New Study: VA Whistleblowers More Likely to Receive Disciplinary ActionPrint Article
- Posted on: Aug 22 2018
Earlier this month, a new report by the federal government’s auditing division raised concerns regarding how the Department of Veteran Affairs handles employees and managers found to be involved in apparent acts of retaliation.
The report shares some very serious findings. According to the U.S. Government Accountability Office’s (GAO) report, VA whistleblowers are much more likely to face discipline or removal after reporting misconduct than are their colleagues, and that senior VA managers are at times not held responsible for substantiated misconduct. Other times, managers who have been accused of wrongdoing investigate themselves. Other surprising findings include:
- VA officials who are found guilty of misconduct at times received a lesser punishment than recommended or at other times, no punishment at all.
- A disheartening 66% of VA employees who filed formal complaints did not work for the VA the following year.
- Whistleblowers were 10 times more likely than their peers to receive disciplinary action within the first year of reporting the misconduct.
- The VA does not always maintain the required files and documents necessary for adjudication, lending itself to the possibility that employees may not have even had due process.
The findings are extremely alarming, drilling into the unfortunate fact that often times when individuals have spoken up about mismanagement, they are quickly silenced in one way or another. Even more shocking is the fact that sometimes the same managers who they are blowing the whistle to investigate them.
Failure to Uphold Accountability
Not too surprising given the rest of the report is that senior VA officials who were found guilty of misconduct –whether it be fraud, abuse, retaliation, or gross mismanagement – were merely given reprimands, counseling, or brief suspensions. Furthermore, the report claims that the VA “did not consistently ensure that allegations of misconduct involving senior officials were reviewed according to investigative standards.
Congresswoman Michelle Lujan Grisham, D-N.M. finds the GAO report to be “alarming and beyond disturbing.
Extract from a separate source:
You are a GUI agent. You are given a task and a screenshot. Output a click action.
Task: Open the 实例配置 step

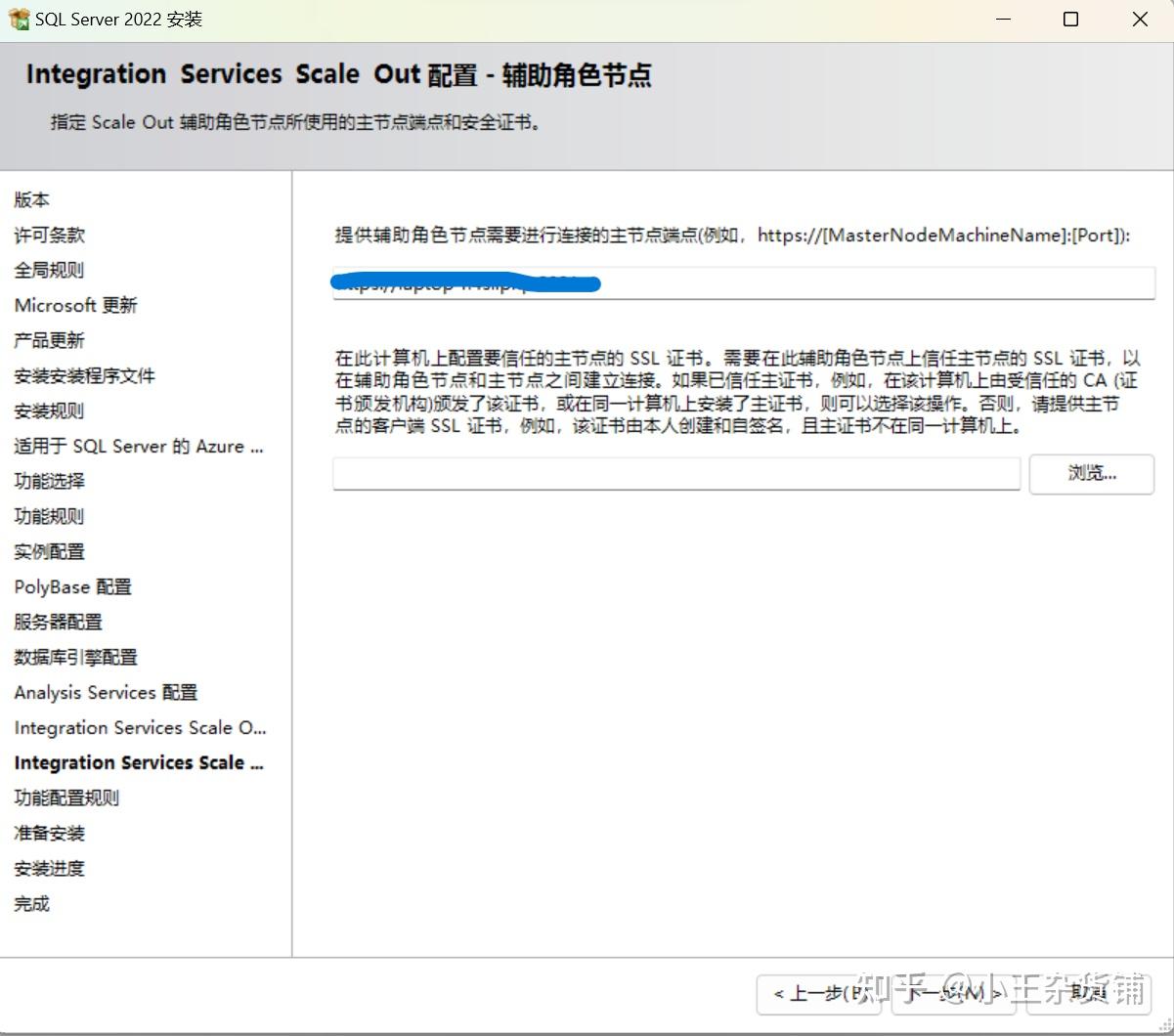(x=49, y=551)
Speaking to NPR, Grisham discussed the issue with the GAO’s system itself, explaining that it “has failed to protect whistleblowers and hold senior VA officials accountable for misconduct, jeopardizing veteran health and well-being. It means that there is a system that cannot police itself and doesn’t appear to be interested in really focusing on improving access and quality of care, a system that won’t address its own problems.”
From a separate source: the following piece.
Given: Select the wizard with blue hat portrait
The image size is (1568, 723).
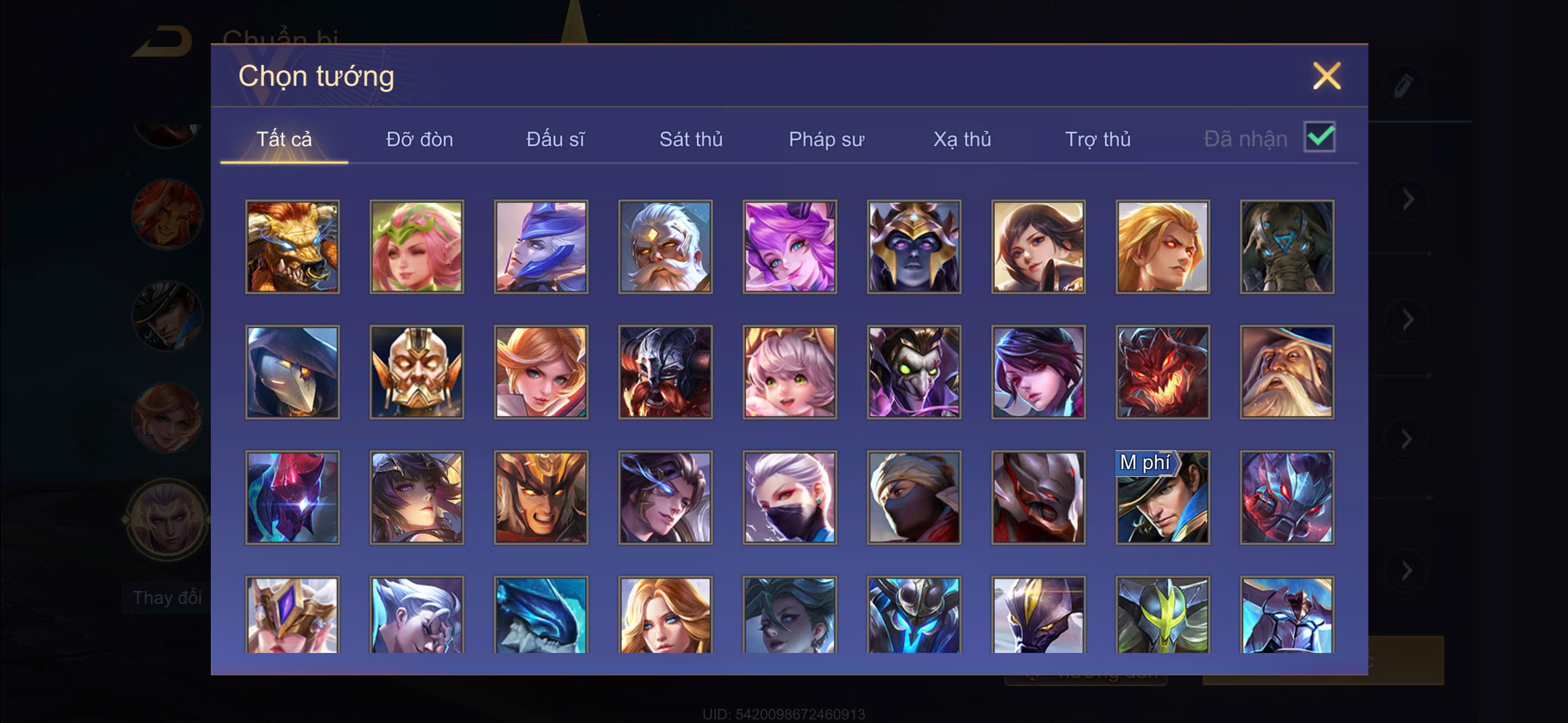Looking at the screenshot, I should click(1287, 372).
Along with Colorado Republican Rep. Mike Coffman, who called the report “troubling to say the least,” Grisham requested the GAO investigation. Also speaking to NPR, Coffman shared his own feelings about the VA’s “bureaucratic incompetence and corruption.” “The fact that the second-largest federal agency is unable to collect reliable information regarding employee misconduct, adhere to procedures when adjudicating claims, and have multiple [12 to be exact] siloed information systems is disturbing.”
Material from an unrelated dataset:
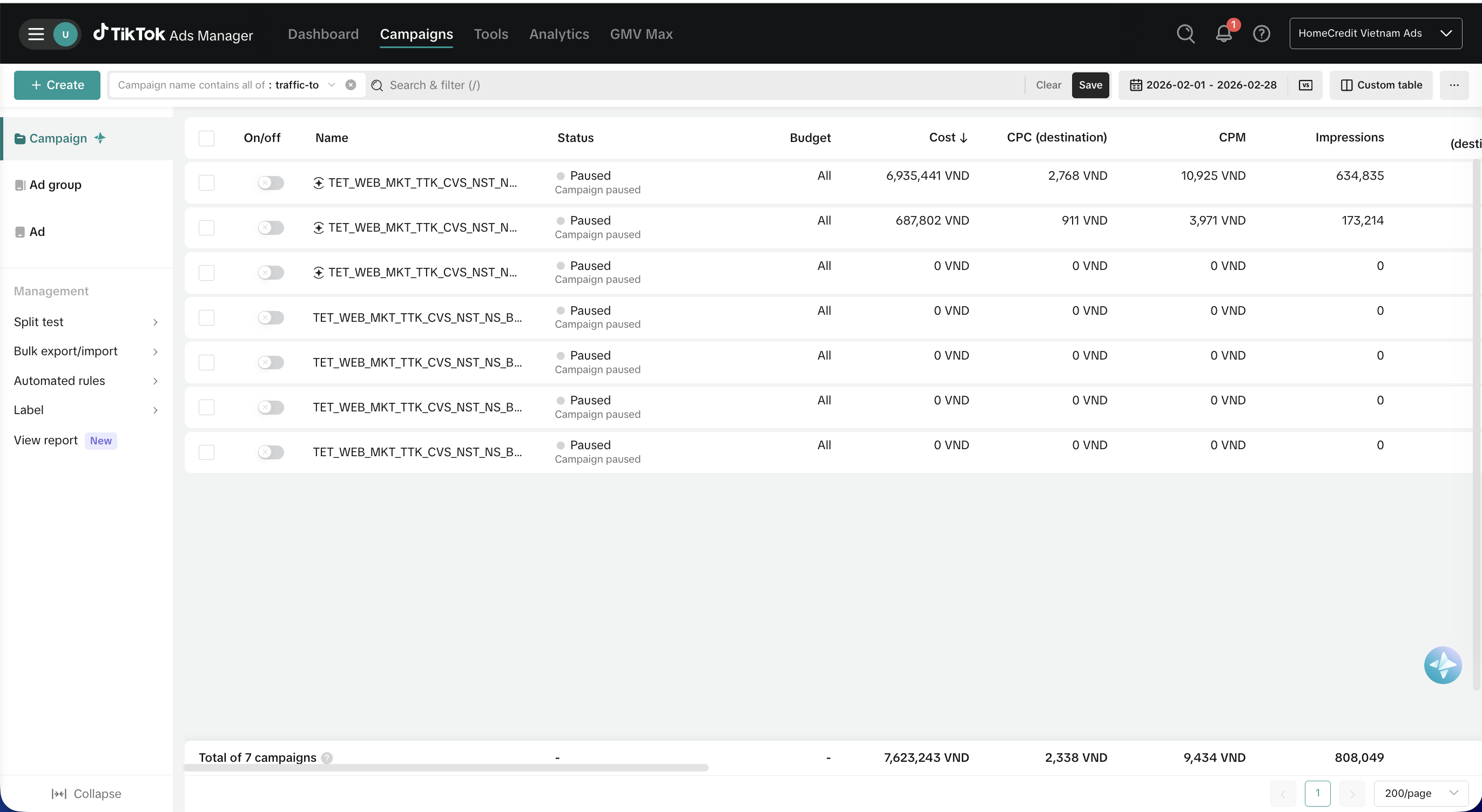Open the notifications bell icon

1224,34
Blame Placed on Obama-era Administration
VA Press Secretary, Curt Cashour, begs to differ, explaining that things are very different now than they were during the Obama-era. However, he claims that under President Trump the VA has revamped its accountability arm, which today is “ensuring adequate investigation and correction of wrongdoing throughout the VA, and protecting employees who lawfully disclose wrongdoing from retaliation.” However, the GAO’s report is not based solely on Obama-era data, but rather from 12 information systems operated from October 2009 through July 2017. Though the number of VA workers fired has actually increased under the Trump administration, the data shows that the majority was low-level food service, laundry and custodial staff.
A Step in the Right Direction?
The GAO now offers 16 detailed recommendations, which include that the secretary issues clear, written guidance on accountability actions for all substantiated misconduct cases and overhaul record-retention procedures. The VA has agreed with 9 of the recommendations, and partially agreed with five of them.